# The Unit
*June 2026*
This is the second essay in what is apparently becoming a series. In [Mental Health (for Humans)](/essays/2026-06-06-mental_health_for_humans) I presented my credentials: sick as fuck, disabled in fact, ten-plus years inside the system. That essay argued that the system's core abstractions are delivered backwards, that a diagnosis is a lookup key and not a life sentence. This one walks into the most mythologized room in the building and turns the lights on.
The psychiatric unit. The ward. The floor. The place everyone is terrified of and almost nobody writes about, because the people who've been inside mostly want to forget it, and the people who haven't get their information from One Flew Over the Cuckoo's Nest.
I have been hospitalized more times than I can count on one hand. I generally go to Behavioral Health Services at Valley Health Winchester Medical Center, which is a strange sentence to be able to write: I have a *usual*. Like a coffee order. I know the intake routine, the vinyl smell, the specific weight of the chairs. I've also been to other facilities, which is how I know that my usual is one of the better ones, and how I learned the lesson this essay is really about. But we'll get there.

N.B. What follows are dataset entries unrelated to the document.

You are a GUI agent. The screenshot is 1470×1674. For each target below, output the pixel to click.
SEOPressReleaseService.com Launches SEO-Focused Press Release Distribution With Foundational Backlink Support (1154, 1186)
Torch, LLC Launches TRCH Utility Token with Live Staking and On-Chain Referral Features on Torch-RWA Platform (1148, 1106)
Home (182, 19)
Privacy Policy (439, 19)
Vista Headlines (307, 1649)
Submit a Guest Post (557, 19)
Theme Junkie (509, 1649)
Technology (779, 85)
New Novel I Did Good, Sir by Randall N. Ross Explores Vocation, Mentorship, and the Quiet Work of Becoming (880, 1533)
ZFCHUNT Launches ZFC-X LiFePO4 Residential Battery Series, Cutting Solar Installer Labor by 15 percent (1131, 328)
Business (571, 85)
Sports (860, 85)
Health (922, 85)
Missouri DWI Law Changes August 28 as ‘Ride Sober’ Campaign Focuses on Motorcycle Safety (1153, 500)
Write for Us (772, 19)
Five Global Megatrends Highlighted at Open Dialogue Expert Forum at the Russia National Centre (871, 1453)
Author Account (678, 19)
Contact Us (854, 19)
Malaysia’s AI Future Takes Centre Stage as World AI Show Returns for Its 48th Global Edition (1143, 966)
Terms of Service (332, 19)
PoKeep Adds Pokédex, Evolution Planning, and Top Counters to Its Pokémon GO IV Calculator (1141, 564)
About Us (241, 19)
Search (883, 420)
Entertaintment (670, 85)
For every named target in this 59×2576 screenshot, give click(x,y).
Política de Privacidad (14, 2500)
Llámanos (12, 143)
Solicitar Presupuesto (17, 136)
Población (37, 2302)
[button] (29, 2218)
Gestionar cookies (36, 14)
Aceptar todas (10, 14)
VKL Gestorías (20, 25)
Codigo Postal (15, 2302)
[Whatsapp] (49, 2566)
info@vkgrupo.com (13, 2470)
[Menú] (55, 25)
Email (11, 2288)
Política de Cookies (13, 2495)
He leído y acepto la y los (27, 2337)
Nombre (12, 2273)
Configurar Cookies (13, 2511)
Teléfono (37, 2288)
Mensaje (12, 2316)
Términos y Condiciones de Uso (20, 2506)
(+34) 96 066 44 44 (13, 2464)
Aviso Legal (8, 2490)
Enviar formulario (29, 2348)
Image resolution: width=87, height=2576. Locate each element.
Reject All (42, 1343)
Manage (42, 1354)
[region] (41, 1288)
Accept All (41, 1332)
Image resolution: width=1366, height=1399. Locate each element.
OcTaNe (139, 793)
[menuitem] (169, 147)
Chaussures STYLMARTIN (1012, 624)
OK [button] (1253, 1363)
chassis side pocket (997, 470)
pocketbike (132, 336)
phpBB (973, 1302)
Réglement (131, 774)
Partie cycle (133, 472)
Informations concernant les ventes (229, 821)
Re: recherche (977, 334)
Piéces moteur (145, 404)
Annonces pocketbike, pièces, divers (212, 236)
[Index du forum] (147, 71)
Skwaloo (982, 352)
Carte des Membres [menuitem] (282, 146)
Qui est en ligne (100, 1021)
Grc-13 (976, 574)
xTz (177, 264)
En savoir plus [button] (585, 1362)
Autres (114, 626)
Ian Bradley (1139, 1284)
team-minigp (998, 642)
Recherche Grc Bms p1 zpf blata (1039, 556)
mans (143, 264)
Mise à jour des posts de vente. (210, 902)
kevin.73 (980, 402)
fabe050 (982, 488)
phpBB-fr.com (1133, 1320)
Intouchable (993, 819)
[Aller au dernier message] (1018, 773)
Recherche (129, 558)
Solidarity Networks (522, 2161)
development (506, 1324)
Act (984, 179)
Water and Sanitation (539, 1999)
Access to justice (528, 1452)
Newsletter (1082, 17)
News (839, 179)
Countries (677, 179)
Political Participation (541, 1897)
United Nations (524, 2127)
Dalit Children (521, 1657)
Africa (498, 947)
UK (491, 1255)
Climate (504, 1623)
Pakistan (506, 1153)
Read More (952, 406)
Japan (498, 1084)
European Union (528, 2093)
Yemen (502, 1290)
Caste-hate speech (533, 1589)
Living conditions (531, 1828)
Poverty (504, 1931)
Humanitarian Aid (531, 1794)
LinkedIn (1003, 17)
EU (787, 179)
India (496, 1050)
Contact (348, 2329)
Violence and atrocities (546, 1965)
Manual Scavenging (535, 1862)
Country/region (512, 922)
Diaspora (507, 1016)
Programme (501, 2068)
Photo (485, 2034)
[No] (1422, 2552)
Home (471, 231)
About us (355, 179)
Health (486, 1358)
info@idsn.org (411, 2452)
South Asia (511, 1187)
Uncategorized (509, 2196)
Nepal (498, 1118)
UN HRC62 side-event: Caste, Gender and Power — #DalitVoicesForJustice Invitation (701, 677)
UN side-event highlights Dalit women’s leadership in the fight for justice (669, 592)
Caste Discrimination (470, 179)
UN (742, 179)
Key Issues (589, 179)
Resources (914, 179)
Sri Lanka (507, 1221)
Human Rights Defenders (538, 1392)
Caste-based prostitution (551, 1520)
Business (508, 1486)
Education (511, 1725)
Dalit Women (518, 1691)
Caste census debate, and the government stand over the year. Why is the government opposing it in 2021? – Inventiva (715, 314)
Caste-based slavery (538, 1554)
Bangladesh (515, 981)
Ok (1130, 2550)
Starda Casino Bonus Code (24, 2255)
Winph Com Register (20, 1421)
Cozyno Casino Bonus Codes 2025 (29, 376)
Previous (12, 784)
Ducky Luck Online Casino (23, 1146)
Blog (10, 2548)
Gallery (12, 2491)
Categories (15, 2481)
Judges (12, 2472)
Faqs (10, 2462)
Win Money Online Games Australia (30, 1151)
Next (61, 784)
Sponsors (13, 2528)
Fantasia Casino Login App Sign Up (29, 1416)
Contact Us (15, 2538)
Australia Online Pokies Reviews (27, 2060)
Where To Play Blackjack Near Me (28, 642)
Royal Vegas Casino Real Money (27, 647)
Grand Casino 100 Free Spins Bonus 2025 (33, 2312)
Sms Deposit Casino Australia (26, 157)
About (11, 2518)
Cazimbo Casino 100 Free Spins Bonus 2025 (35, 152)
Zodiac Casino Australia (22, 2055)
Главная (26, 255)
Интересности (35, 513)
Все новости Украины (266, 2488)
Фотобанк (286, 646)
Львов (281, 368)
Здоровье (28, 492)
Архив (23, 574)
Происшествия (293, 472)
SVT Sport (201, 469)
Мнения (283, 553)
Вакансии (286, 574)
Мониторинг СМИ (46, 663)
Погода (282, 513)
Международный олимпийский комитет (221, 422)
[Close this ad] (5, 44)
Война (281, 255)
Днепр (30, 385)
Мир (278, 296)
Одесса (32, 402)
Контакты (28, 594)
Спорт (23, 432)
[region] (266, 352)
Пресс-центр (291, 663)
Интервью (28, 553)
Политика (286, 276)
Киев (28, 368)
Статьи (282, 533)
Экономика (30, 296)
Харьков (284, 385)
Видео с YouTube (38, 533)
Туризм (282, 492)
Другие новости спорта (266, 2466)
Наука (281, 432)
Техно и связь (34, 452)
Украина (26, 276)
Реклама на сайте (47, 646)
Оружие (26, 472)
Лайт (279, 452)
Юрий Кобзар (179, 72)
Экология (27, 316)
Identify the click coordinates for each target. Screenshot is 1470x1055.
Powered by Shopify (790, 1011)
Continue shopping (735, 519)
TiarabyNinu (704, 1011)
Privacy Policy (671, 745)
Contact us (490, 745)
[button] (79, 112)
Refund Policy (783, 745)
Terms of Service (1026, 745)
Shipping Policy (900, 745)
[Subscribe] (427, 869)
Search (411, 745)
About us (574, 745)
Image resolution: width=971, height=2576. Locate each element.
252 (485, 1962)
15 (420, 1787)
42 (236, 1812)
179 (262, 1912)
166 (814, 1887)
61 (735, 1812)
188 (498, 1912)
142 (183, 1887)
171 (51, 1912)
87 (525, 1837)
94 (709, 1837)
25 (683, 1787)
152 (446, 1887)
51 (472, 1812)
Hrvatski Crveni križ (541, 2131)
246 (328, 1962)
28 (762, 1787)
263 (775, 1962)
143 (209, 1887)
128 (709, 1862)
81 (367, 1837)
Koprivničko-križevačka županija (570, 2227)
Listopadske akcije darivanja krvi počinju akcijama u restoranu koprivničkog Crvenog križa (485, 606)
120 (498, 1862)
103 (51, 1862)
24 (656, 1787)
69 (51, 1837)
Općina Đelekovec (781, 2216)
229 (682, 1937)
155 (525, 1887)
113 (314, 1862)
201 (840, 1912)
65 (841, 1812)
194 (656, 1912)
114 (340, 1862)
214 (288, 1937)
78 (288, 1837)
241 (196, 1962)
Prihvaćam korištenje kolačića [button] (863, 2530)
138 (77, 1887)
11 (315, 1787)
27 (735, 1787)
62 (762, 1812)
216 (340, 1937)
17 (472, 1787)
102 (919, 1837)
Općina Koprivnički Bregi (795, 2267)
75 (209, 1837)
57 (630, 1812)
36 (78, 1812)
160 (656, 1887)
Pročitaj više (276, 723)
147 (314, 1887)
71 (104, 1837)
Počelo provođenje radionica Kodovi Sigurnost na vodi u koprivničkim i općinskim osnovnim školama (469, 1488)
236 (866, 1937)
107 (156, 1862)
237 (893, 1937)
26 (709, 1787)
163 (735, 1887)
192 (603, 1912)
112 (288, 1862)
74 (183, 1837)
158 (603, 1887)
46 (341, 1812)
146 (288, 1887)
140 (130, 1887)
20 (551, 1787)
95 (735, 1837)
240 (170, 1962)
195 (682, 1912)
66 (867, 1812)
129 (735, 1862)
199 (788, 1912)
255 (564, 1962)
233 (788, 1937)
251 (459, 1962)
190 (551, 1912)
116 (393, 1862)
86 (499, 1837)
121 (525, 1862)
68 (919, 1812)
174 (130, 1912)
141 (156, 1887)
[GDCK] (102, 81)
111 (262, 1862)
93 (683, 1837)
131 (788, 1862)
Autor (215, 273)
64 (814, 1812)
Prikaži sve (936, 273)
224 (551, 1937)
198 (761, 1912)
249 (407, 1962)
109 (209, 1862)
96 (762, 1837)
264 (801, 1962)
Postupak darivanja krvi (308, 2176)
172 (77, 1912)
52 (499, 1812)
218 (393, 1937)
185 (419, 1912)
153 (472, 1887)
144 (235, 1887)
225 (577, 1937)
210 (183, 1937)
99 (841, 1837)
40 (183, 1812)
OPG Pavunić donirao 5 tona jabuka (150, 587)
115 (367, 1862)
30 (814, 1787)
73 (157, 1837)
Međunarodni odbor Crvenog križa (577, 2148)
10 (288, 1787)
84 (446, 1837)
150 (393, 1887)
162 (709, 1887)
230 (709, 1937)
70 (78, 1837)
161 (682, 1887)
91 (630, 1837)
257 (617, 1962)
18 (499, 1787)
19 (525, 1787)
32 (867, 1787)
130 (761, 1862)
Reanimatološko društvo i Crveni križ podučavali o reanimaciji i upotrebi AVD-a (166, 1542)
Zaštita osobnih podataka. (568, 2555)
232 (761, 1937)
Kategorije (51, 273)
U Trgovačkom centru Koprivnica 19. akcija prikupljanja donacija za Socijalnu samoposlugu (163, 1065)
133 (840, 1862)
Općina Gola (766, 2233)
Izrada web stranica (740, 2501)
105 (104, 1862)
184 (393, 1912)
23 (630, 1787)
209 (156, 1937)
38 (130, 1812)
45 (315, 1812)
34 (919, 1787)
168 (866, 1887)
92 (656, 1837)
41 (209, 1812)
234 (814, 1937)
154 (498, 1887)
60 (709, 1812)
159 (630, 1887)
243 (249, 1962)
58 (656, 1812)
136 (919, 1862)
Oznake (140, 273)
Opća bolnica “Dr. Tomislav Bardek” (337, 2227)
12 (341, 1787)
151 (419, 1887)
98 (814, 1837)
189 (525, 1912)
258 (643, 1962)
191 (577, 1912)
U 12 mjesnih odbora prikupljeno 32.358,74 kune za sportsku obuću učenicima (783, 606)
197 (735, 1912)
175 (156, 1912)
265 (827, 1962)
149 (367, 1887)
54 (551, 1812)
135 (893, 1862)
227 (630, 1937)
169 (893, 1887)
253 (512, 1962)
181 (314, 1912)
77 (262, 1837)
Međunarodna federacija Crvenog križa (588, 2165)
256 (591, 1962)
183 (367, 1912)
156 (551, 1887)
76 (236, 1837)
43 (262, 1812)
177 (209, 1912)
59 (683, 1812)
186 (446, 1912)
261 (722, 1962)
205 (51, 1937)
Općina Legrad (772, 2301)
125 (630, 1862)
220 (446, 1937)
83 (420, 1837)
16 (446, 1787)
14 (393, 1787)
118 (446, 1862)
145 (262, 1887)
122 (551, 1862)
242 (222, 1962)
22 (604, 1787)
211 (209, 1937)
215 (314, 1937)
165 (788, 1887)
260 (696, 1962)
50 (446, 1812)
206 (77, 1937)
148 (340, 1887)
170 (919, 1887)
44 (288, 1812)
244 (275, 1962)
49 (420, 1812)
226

Nobody writes the practical essay about psychiatric hospitalization. There are despair memoirs and recovery-arc memoirs, and both genres treat the unit as a dramatic setting rather than what it actually is: a tool, with a specific function, that you might one day need to use. So here is the essay I wish someone had handed me before my first admission. Documentation, not memoir.
## What the Unit Actually Is
Strip away the mythology and a psychiatric unit is this: a locked floor where the stimulation is reduced to nearly zero, your medications can be changed quickly under observation, and you cannot hurt yourself while the new chemistry loads.
That's it. That is the whole machine.
```python
def psychiatric_unit(patient):
"""Not a fix. A halt."""
process.pause(patient) # containment
state = observe(patient, days=7) # assessment
patient.medication = adjust(state) # the lever
patient.sleep = enforce() # the actual medicine
return patient # still sick. no longer in freefall.
```
The unit is a debugger with bad lighting. It halts the running process so the state can be inspected and the configuration changed. It is not where healing happens; healing happens afterward, slowly, at home, in [the long unglamorous work of maintenance](/essays/2026-04-06-what_success_looks_like). The unit exists for the moment when the process is in freefall and no change you make from inside a crashing system will land.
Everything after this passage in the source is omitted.